THE REQUEST
Render these lines as a numbered list, leaving out the blank lines.

|---|

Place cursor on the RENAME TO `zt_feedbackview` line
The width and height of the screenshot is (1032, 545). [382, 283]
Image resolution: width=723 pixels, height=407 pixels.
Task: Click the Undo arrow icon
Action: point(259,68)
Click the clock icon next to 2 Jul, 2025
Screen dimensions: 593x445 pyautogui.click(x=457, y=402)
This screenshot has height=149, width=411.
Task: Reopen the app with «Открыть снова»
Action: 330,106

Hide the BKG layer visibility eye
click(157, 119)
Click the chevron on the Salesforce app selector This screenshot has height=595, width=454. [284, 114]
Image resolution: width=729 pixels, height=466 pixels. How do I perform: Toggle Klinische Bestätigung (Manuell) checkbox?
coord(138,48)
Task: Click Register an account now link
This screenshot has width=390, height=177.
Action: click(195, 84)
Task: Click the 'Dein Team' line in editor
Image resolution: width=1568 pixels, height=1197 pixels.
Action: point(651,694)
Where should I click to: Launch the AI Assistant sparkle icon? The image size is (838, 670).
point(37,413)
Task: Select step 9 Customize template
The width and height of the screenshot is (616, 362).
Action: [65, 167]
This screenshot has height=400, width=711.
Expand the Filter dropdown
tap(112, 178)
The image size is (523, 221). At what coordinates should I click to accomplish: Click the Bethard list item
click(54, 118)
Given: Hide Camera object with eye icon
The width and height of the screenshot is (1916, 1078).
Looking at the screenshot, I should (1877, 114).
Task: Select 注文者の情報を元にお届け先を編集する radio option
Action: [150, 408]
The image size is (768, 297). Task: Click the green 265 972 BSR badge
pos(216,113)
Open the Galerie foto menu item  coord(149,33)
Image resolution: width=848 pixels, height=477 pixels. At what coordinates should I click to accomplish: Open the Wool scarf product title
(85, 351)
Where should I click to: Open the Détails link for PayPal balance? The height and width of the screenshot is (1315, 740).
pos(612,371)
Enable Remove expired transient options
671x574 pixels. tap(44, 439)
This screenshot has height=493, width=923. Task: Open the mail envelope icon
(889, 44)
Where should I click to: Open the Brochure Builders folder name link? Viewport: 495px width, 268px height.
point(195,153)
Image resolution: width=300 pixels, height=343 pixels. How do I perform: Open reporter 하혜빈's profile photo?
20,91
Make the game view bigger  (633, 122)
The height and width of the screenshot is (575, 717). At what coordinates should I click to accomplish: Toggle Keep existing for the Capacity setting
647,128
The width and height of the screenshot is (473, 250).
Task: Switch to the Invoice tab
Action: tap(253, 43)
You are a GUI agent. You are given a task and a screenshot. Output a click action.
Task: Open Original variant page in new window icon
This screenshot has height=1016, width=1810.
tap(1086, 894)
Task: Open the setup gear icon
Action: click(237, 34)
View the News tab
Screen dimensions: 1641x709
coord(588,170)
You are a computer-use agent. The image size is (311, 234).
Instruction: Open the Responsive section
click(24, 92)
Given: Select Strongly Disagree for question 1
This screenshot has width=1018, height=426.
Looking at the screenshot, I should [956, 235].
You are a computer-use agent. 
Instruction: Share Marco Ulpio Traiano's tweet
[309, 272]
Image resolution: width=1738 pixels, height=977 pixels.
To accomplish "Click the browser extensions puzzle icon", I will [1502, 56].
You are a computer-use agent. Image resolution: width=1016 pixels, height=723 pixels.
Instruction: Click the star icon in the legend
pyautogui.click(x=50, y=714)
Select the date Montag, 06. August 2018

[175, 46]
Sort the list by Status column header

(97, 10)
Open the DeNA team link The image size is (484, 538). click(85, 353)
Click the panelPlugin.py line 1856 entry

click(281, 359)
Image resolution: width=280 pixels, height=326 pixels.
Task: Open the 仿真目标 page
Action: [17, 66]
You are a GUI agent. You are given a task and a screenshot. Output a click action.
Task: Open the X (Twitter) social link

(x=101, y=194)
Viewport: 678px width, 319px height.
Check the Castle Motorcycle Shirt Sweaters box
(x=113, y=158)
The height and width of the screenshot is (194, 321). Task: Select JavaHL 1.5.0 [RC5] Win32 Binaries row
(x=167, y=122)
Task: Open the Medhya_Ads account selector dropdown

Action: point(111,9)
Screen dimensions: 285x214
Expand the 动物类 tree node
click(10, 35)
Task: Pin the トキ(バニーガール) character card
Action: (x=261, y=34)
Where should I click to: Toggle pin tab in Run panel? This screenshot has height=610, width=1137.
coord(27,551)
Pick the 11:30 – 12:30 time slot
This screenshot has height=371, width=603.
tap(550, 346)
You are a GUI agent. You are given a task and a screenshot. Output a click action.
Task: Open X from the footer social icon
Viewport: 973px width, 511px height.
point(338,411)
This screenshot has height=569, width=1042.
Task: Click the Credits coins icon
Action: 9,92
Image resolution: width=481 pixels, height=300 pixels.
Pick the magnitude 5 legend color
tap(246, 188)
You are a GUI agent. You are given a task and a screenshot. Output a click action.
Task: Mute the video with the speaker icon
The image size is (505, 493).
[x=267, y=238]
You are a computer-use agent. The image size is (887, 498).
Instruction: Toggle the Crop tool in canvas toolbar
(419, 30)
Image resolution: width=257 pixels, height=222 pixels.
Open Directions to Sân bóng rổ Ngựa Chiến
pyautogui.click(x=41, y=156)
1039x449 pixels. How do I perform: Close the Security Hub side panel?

|---|

OUTPUT BELOW
1. Place cursor on the RENAME TO `zt_feedbackview` line
2. The width and height of the screenshot is (1032, 545). [382, 283]
3. Image resolution: width=723 pixels, height=407 pixels.
4. Task: Click the Undo arrow icon
5. Action: point(259,68)
6. Click the clock icon next to 2 Jul, 2025
7. Screen dimensions: 593x445 pyautogui.click(x=457, y=402)
8. This screenshot has height=149, width=411.
9. Task: Reopen the app with «Открыть снова»
10. Action: 330,106
11. Hide the BKG layer visibility eye
12. click(157, 119)
13. Click the chevron on the Salesforce app selector This screenshot has height=595, width=454. [284, 114]
14. Image resolution: width=729 pixels, height=466 pixels. How do I perform: Toggle Klinische Bestätigung (Manuell) checkbox?
15. coord(138,48)
16. Task: Click Register an account now link
17. This screenshot has width=390, height=177.
18. Action: click(195, 84)
19. Task: Click the 'Dein Team' line in editor
20. Image resolution: width=1568 pixels, height=1197 pixels.
21. Action: point(651,694)
22. Where should I click to: Launch the AI Assistant sparkle icon? The image size is (838, 670).
23. point(37,413)
24. Task: Select step 9 Customize template
25. The width and height of the screenshot is (616, 362).
26. Action: [65, 167]
27. This screenshot has height=400, width=711.
28. Expand the Filter dropdown
29. tap(112, 178)
30. The image size is (523, 221). At what coordinates should I click to accomplish: Click the Bethard list item
31. click(54, 118)
32. Given: Hide Camera object with eye icon
33. The width and height of the screenshot is (1916, 1078).
34. Looking at the screenshot, I should (1877, 114).
35. Task: Select 注文者の情報を元にお届け先を編集する radio option
36. Action: [150, 408]
37. The image size is (768, 297). Task: Click the green 265 972 BSR badge
38. pos(216,113)
39. Open the Galerie foto menu item  coord(149,33)
40. Image resolution: width=848 pixels, height=477 pixels. At what coordinates should I click to accomplish: Open the Wool scarf product title
41. (85, 351)
42. Where should I click to: Open the Détails link for PayPal balance? The height and width of the screenshot is (1315, 740).
43. pos(612,371)
44. Enable Remove expired transient options
45. 671x574 pixels. tap(44, 439)
46. This screenshot has height=493, width=923. Task: Open the mail envelope icon
47. (889, 44)
48. Where should I click to: Open the Brochure Builders folder name link? Viewport: 495px width, 268px height.
49. point(195,153)
50. Image resolution: width=300 pixels, height=343 pixels. How do I perform: Open reporter 하혜빈's profile photo?
51. 20,91
52. Make the game view bigger  (633, 122)
53. The height and width of the screenshot is (575, 717). At what coordinates should I click to accomplish: Toggle Keep existing for the Capacity setting
54. 647,128
55. The width and height of the screenshot is (473, 250).
56. Task: Switch to the Invoice tab
57. Action: tap(253, 43)
58. You are a GUI agent. You are given a task and a screenshot. Output a click action.
59. Task: Open Original variant page in new window icon
60. This screenshot has height=1016, width=1810.
61. tap(1086, 894)
62. Task: Open the setup gear icon
63. Action: click(237, 34)
64. View the News tab
65. Screen dimensions: 1641x709
66. coord(588,170)
67. You are a computer-use agent. The image size is (311, 234).
68. Instruction: Open the Responsive section
69. click(24, 92)
70. Given: Select Strongly Disagree for question 1
71. This screenshot has width=1018, height=426.
72. Looking at the screenshot, I should [956, 235].
73. You are a computer-use agent. 
74. Instruction: Share Marco Ulpio Traiano's tweet
75. [309, 272]
76. Image resolution: width=1738 pixels, height=977 pixels.
77. To accomplish "Click the browser extensions puzzle icon", I will [1502, 56].
78. You are a computer-use agent. Image resolution: width=1016 pixels, height=723 pixels.
79. Instruction: Click the star icon in the legend
80. pyautogui.click(x=50, y=714)
81. Select the date Montag, 06. August 2018
82. [175, 46]
83. Sort the list by Status column header
84. (97, 10)
85. Open the DeNA team link The image size is (484, 538). click(85, 353)
86. Click the panelPlugin.py line 1856 entry
87. click(281, 359)
88. Image resolution: width=280 pixels, height=326 pixels.
89. Task: Open the 仿真目标 page
90. Action: [17, 66]
91. You are a GUI agent. You are given a task and a screenshot. Output a click action.
92. Task: Open the X (Twitter) social link
93. (x=101, y=194)
94. Viewport: 678px width, 319px height.
95. Check the Castle Motorcycle Shirt Sweaters box
96. (x=113, y=158)
97. The height and width of the screenshot is (194, 321). Task: Select JavaHL 1.5.0 [RC5] Win32 Binaries row
98. (x=167, y=122)
99. Task: Open the Medhya_Ads account selector dropdown
100. Action: point(111,9)
101. Screen dimensions: 285x214
102. Expand the 动物类 tree node
103. click(10, 35)
104. Task: Pin the トキ(バニーガール) character card
105. Action: (x=261, y=34)
106. Where should I click to: Toggle pin tab in Run panel? This screenshot has height=610, width=1137.
107. coord(27,551)
108. Pick the 11:30 – 12:30 time slot
109. This screenshot has height=371, width=603.
110. tap(550, 346)
111. You are a GUI agent. You are given a task and a screenshot. Output a click action.
112. Task: Open X from the footer social icon
113. Viewport: 973px width, 511px height.
114. point(338,411)
115. This screenshot has height=569, width=1042.
116. Task: Click the Credits coins icon
117. Action: 9,92
118. Image resolution: width=481 pixels, height=300 pixels.
119. Pick the magnitude 5 legend color
120. tap(246, 188)
121. You are a GUI agent. You are given a task and a screenshot. Output a click action.
122. Task: Mute the video with the speaker icon
123. The image size is (505, 493).
124. [x=267, y=238]
125. You are a computer-use agent. The image size is (887, 498).
126. Instruction: Toggle the Crop tool in canvas toolbar
127. (419, 30)
128. Image resolution: width=257 pixels, height=222 pixels.
129. Open Directions to Sân bóng rổ Ngựa Chiến
130. pyautogui.click(x=41, y=156)
131. 1039x449 pixels. How do I perform: Close the Security Hub side panel?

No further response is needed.